As an example and starting point, (for sake of mnemonics) I established a framework I refer to as BIOM. A balanced (micro)biome is a key foundation for health, as it cascades to enable efficiencies elsewhere in body. Similarly, the following are key fundamental charters (aka, Critical Success Factors or KPIs) for any innovative life science start-up (or pioneering program within a multinational) in developing an ecosystem of partnerships that drive growth and sustainability (with non-exhaustive examples):
Credible Brand: credibility and thus trust is absolutely critical for any viable Life Science brand. Examples of supporting alliances include, but not limited to
Key Opinion Leaders (KOLs), individuals and institutions.
For start-ups with platform technologies, large multinational companies may boost credibility.
Alliances that allow you to cross the ‘finish line’ for a near term win/track record
Business Development consultants aid in navigating uncharted networks and crafting relevant/credible storyboards that stakeholders care about.
Innovate:
Licenses and Partnerships to access emerging technologies, such as synthetic Biology, AI/ML applications, etc.
Similarly, licenses and partnerships that advance your existing pipeline/portfolio.
Operationally Execute/Scale:
Contract Research Organizations (CROs),
Contract Development and Manufacturing Organizations (CDMOs),
Contract Sales Organizations (CSOs) can aid in operational execution and scaling
Multinational Co-development/Co-promotion alliance
Sustainability: Monetization of Assets/Resources/Financing
Out-licensing, co-development, and co-promotion partnerships
Contracting platform services, may contribute to sustainability.
Are ‘reactive’ deals in process heavily weighted in areas that matter most to your mission? Or Heavily weighted in areas that matter less.
Alliances may fall in one category or several. Ideally, prioritized alliances fall in all or several categories. With limited bandwidth/resources, who wouldn’t want to hit multiple birds with one stone, metaphorically. (Be kind to all birds!).
For example, transactions/alliances related to Pipeline/Portfolio assets (in-license, co-development, co-promotion) ideally bring added brand credibility, when aligned with your vision, supported by a KOL affiliation, and inspire your target segments (whether for cost/access or novel scientific solution). A co-development alliance for such a pipeline asset that brings value-add subject matter expertise not only potentially enhances brand credibility but also enables your organization’s ability to innovate (beyond going solo), aside from potentially de-risking the asset depending on the deal. If that same transaction involves a larger party and brings a sales force, labs, or other infrastructure, it then also potentially serves as a vehicle for your organization to operationally scale.

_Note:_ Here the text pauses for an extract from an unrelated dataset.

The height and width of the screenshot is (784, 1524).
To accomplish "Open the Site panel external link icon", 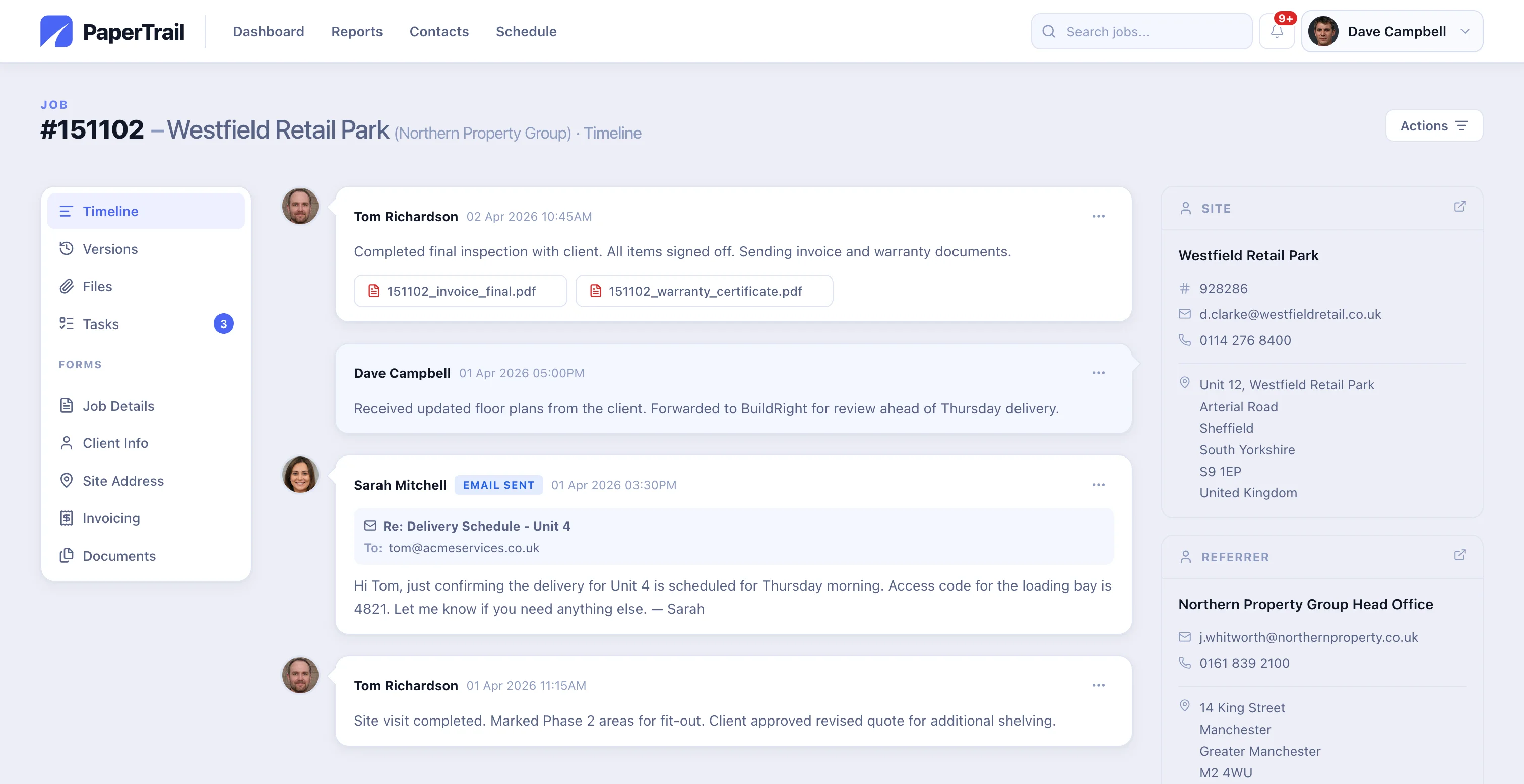I will pyautogui.click(x=1459, y=207).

If your organization’s at a stage to optimize its runway, monetizing may be the primary driver in business development efforts. Ideally, you would seek transactions that preserve your brand’s credibility to set the stage to rebuild. If it’s a budding life science start-up, brand credibility is often the gateway to being able to drive true impact and monetize.
Ultimately, developing an alliance ecosystem is the foundation for an organization's growth and sustainability.
By leveraging this framework as a starting point to align partnering efforts against key endgames (and their relative importance), companies can begin to triage their current roster of ‘opportunistic’ business development activities and ‘organize the closet’ in beginning your team’s evolution from opportunistic partnering toward true strategic partnering for meaningful impact.
While the BIOM framework begins to address #1 and #2 (root causes related to bandwidth), by providing starting point guideposts and structure to prioritize and optimize the use of limited resources, navigation of relevant sector language and respective governance of target parties is key to engagement, negotiations, and closing a deployable transaction.